Too many holiday reports of violence against family members, loved ones, children, partners… fucking hell, where did people ever get the notion that it is acceptable to act with violence upon those that are dear to them?? It sickens me.

…I’ve been angry, even enraged, even felt “righteously” so, such that my own actions seemed to me to be both inevitable & necessary, and also wholly justified (which did not and does not make it true, ever). I also managed not to kill anyone. Just saying. Don’t kill people. Don’t even raise your hand against them in anger.

Notice I haven’t said anything about men killing women, women killing men, etc; violence is not a gendered issue. You can say what you’d like about who kills more of whom, but the simplest of truths is that the life of another human being is not yours to take. Doesn’t matter what your gender is. I don’t seem room to argue with that axiom, myself, and I embrace it. (Don’t talk to me about war, or military force, or the justification for violence under some conditions – unless you, yourself, have been both soldier delivering that military force, and also a civilian experiencing having that force delivered upon you, please; without both perspectives what do you even “know”?)

I’m fairly over violence, generally. I respond poorly even to milder forms of emotional violence (raised voices, a nasty tone, guilt trips, manipulation), particularly after living without it for a while. I don’t mean to say I “never” raise my voice – I sincerely attempt to avoid doing so, and feel incredibly disappointed in myself when I fail to control my volume and my tone adequately well. There’s work involved. It’s work I find worth doing, so I keep at it.

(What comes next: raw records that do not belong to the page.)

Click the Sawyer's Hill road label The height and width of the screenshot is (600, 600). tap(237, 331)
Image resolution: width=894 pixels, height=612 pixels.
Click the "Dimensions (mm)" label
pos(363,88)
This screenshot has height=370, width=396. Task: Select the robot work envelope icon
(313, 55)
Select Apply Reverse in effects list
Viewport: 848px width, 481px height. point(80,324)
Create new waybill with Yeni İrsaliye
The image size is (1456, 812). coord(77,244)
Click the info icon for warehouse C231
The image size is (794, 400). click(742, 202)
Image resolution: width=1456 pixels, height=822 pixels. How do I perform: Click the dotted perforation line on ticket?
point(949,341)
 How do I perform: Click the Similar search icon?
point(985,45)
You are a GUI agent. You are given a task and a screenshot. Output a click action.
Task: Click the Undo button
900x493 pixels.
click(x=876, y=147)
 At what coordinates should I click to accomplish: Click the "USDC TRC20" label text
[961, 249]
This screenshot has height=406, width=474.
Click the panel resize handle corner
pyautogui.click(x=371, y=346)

…Then I read another news story that fills me with real horror; an angry parent kills their kids, takes their own life, in the midst of a messy angry divorce, or a partner slays their mate, or someone kills a parent… horrifying. What gave any of them the sense that this was an acceptable choice? How was this okay to do? Why haven’t we “made it stop”?

I sigh. Sip my coffee with a feeling of sadness for a moment. A pause to honor lives lost to the shittiest of excuses; anger. So not okay. There have already been dozens of lives lost in 2021, to familial violence, partner violence, and hate crimes. It’s the fucking 3rd of January. Maybe 2021 can be a year we finally get a grip on our anger and do better – as a species? As a planet? As a global community? Yes, I’d love to see humanity put the brakes on warfare, but more than that? I’d very much love to see humanity stop killing those most dear. I mean, seriously? It seems like a pretty obvious improvement, generally.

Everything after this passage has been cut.